(Collected data entries)
━━━

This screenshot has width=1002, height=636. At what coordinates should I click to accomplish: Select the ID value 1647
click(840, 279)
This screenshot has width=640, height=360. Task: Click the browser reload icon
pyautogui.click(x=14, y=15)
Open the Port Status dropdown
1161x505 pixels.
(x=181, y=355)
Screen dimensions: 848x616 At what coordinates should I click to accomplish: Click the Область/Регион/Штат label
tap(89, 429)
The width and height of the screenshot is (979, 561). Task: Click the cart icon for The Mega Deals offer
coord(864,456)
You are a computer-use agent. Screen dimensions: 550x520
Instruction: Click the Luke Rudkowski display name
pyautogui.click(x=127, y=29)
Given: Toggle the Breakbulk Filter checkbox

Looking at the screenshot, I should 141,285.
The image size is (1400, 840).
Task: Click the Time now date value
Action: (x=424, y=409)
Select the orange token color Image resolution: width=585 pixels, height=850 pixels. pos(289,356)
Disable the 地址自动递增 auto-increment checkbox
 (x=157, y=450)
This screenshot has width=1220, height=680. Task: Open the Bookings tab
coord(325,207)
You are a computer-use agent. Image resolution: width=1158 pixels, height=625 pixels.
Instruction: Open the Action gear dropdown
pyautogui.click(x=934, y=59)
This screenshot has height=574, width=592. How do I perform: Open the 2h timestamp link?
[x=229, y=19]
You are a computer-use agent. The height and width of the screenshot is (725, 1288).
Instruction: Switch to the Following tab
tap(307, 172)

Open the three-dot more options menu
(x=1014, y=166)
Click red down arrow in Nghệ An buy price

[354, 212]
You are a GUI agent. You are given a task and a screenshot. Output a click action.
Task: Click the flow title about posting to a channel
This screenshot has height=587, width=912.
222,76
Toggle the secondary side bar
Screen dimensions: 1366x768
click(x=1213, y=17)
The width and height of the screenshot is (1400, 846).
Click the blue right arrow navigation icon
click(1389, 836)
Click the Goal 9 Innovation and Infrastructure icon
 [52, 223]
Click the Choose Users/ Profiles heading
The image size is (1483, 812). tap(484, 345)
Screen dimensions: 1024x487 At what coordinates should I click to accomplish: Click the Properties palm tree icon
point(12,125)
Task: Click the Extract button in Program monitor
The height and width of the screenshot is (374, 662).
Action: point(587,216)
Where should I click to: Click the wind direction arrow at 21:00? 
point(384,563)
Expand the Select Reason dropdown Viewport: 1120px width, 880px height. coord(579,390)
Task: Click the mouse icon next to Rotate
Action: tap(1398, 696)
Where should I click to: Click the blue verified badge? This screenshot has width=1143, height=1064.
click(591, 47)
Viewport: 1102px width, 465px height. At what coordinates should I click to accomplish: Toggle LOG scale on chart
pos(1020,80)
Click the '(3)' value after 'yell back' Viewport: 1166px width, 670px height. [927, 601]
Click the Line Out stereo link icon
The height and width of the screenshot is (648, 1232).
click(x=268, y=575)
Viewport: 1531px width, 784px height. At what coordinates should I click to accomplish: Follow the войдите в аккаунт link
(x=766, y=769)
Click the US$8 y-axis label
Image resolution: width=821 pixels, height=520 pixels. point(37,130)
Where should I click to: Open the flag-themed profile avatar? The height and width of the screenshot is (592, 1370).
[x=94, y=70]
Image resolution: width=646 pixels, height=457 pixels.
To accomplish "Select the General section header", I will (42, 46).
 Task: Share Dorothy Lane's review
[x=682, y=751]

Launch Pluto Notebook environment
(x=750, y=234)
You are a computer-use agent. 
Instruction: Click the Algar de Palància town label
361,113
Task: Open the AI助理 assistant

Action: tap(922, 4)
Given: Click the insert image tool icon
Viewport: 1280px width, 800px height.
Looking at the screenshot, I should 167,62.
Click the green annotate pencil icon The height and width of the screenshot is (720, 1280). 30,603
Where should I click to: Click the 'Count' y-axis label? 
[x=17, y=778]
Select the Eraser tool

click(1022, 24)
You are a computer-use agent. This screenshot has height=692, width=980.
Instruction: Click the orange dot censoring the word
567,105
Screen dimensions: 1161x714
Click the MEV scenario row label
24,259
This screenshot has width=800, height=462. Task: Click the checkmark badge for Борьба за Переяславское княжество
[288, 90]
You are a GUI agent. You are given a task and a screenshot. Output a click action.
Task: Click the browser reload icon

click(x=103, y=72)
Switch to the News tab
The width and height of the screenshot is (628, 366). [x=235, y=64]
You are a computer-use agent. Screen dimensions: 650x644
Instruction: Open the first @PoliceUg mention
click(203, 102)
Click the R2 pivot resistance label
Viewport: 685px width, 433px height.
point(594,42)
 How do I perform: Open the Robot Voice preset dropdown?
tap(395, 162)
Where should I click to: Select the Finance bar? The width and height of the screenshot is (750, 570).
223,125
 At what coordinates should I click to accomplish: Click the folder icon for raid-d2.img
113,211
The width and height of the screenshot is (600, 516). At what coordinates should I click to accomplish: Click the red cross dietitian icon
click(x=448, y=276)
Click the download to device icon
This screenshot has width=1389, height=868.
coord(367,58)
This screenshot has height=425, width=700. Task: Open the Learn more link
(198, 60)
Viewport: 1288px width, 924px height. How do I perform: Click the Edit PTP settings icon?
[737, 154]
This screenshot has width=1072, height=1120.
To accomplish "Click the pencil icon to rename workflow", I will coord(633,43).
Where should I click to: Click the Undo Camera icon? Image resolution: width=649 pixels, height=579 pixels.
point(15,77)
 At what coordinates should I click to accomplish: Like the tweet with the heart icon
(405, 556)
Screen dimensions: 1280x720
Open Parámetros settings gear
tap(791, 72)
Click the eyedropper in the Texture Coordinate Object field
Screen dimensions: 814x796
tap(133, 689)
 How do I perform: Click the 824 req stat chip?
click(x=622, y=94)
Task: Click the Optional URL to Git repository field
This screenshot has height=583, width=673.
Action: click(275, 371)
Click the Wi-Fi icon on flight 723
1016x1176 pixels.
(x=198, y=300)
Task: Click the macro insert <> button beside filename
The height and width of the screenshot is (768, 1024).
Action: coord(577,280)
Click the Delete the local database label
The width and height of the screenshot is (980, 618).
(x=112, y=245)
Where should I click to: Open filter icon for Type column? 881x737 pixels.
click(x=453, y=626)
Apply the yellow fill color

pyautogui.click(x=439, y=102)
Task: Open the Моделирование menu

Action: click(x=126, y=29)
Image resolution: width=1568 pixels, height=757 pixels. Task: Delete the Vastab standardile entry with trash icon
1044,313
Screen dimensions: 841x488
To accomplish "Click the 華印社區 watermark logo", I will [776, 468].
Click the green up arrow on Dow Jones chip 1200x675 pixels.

━━━

EXERCISE - Write the records out again so that each one matches the original exactly.

ANSWER AREA -
This screenshot has width=1002, height=636. At what coordinates should I click to accomplish: Select the ID value 1647
click(840, 279)
This screenshot has width=640, height=360. Task: Click the browser reload icon
pyautogui.click(x=14, y=15)
Open the Port Status dropdown
1161x505 pixels.
(x=181, y=355)
Screen dimensions: 848x616 At what coordinates should I click to accomplish: Click the Область/Регион/Штат label
tap(89, 429)
The width and height of the screenshot is (979, 561). Task: Click the cart icon for The Mega Deals offer
coord(864,456)
You are a computer-use agent. Screen dimensions: 550x520
Instruction: Click the Luke Rudkowski display name
pyautogui.click(x=127, y=29)
Given: Toggle the Breakbulk Filter checkbox

Looking at the screenshot, I should 141,285.
The image size is (1400, 840).
Task: Click the Time now date value
Action: (x=424, y=409)
Select the orange token color Image resolution: width=585 pixels, height=850 pixels. pos(289,356)
Disable the 地址自动递增 auto-increment checkbox
 (x=157, y=450)
This screenshot has width=1220, height=680. Task: Open the Bookings tab
coord(325,207)
You are a computer-use agent. Image resolution: width=1158 pixels, height=625 pixels.
Instruction: Open the Action gear dropdown
pyautogui.click(x=934, y=59)
This screenshot has height=574, width=592. How do I perform: Open the 2h timestamp link?
[x=229, y=19]
You are a computer-use agent. The height and width of the screenshot is (725, 1288).
Instruction: Switch to the Following tab
tap(307, 172)

Open the three-dot more options menu
(x=1014, y=166)
Click red down arrow in Nghệ An buy price

[354, 212]
You are a GUI agent. You are given a task and a screenshot. Output a click action.
Task: Click the flow title about posting to a channel
This screenshot has height=587, width=912.
222,76
Toggle the secondary side bar
Screen dimensions: 1366x768
click(x=1213, y=17)
The width and height of the screenshot is (1400, 846).
Click the blue right arrow navigation icon
click(1389, 836)
Click the Goal 9 Innovation and Infrastructure icon
 [52, 223]
Click the Choose Users/ Profiles heading
The image size is (1483, 812). tap(484, 345)
Screen dimensions: 1024x487 At what coordinates should I click to accomplish: Click the Properties palm tree icon
point(12,125)
Task: Click the Extract button in Program monitor
The height and width of the screenshot is (374, 662).
Action: point(587,216)
Where should I click to: Click the wind direction arrow at 21:00? 
point(384,563)
Expand the Select Reason dropdown Viewport: 1120px width, 880px height. coord(579,390)
Task: Click the mouse icon next to Rotate
Action: tap(1398, 696)
Where should I click to: Click the blue verified badge? This screenshot has width=1143, height=1064.
click(591, 47)
Viewport: 1102px width, 465px height. At what coordinates should I click to accomplish: Toggle LOG scale on chart
pos(1020,80)
Click the '(3)' value after 'yell back' Viewport: 1166px width, 670px height. [927, 601]
Click the Line Out stereo link icon
The height and width of the screenshot is (648, 1232).
click(x=268, y=575)
Viewport: 1531px width, 784px height. At what coordinates should I click to accomplish: Follow the войдите в аккаунт link
(x=766, y=769)
Click the US$8 y-axis label
Image resolution: width=821 pixels, height=520 pixels. point(37,130)
Where should I click to: Open the flag-themed profile avatar? The height and width of the screenshot is (592, 1370).
[x=94, y=70]
Image resolution: width=646 pixels, height=457 pixels.
To accomplish "Select the General section header", I will (42, 46).
 Task: Share Dorothy Lane's review
[x=682, y=751]

Launch Pluto Notebook environment
(x=750, y=234)
You are a computer-use agent. 
Instruction: Click the Algar de Palància town label
361,113
Task: Open the AI助理 assistant

Action: tap(922, 4)
Given: Click the insert image tool icon
Viewport: 1280px width, 800px height.
Looking at the screenshot, I should 167,62.
Click the green annotate pencil icon The height and width of the screenshot is (720, 1280). 30,603
Where should I click to: Click the 'Count' y-axis label? 
[x=17, y=778]
Select the Eraser tool

click(1022, 24)
You are a computer-use agent. This screenshot has height=692, width=980.
Instruction: Click the orange dot censoring the word
567,105
Screen dimensions: 1161x714
Click the MEV scenario row label
24,259
This screenshot has width=800, height=462. Task: Click the checkmark badge for Борьба за Переяславское княжество
[288, 90]
You are a GUI agent. You are given a task and a screenshot. Output a click action.
Task: Click the browser reload icon

click(x=103, y=72)
Switch to the News tab
The width and height of the screenshot is (628, 366). [x=235, y=64]
You are a computer-use agent. Screen dimensions: 650x644
Instruction: Open the first @PoliceUg mention
click(203, 102)
Click the R2 pivot resistance label
Viewport: 685px width, 433px height.
point(594,42)
 How do I perform: Open the Robot Voice preset dropdown?
tap(395, 162)
Where should I click to: Select the Finance bar? The width and height of the screenshot is (750, 570).
223,125
 At what coordinates should I click to accomplish: Click the folder icon for raid-d2.img
113,211
The width and height of the screenshot is (600, 516). At what coordinates should I click to accomplish: Click the red cross dietitian icon
click(x=448, y=276)
Click the download to device icon
This screenshot has width=1389, height=868.
coord(367,58)
This screenshot has height=425, width=700. Task: Open the Learn more link
(198, 60)
Viewport: 1288px width, 924px height. How do I perform: Click the Edit PTP settings icon?
[737, 154]
This screenshot has width=1072, height=1120.
To accomplish "Click the pencil icon to rename workflow", I will coord(633,43).
Where should I click to: Click the Undo Camera icon? Image resolution: width=649 pixels, height=579 pixels.
point(15,77)
 At what coordinates should I click to accomplish: Like the tweet with the heart icon
(405, 556)
Screen dimensions: 1280x720
Open Parámetros settings gear
tap(791, 72)
Click the eyedropper in the Texture Coordinate Object field
Screen dimensions: 814x796
tap(133, 689)
 How do I perform: Click the 824 req stat chip?
click(x=622, y=94)
Task: Click the Optional URL to Git repository field
This screenshot has height=583, width=673.
Action: click(275, 371)
Click the Wi-Fi icon on flight 723
1016x1176 pixels.
(x=198, y=300)
Task: Click the macro insert <> button beside filename
The height and width of the screenshot is (768, 1024).
Action: coord(577,280)
Click the Delete the local database label
The width and height of the screenshot is (980, 618).
(x=112, y=245)
Where should I click to: Open filter icon for Type column? 881x737 pixels.
click(x=453, y=626)
Apply the yellow fill color

pyautogui.click(x=439, y=102)
Task: Open the Моделирование menu

Action: click(x=126, y=29)
Image resolution: width=1568 pixels, height=757 pixels. Task: Delete the Vastab standardile entry with trash icon
1044,313
Screen dimensions: 841x488
To accomplish "Click the 華印社區 watermark logo", I will [776, 468].
Click the green up arrow on Dow Jones chip 1200x675 pixels.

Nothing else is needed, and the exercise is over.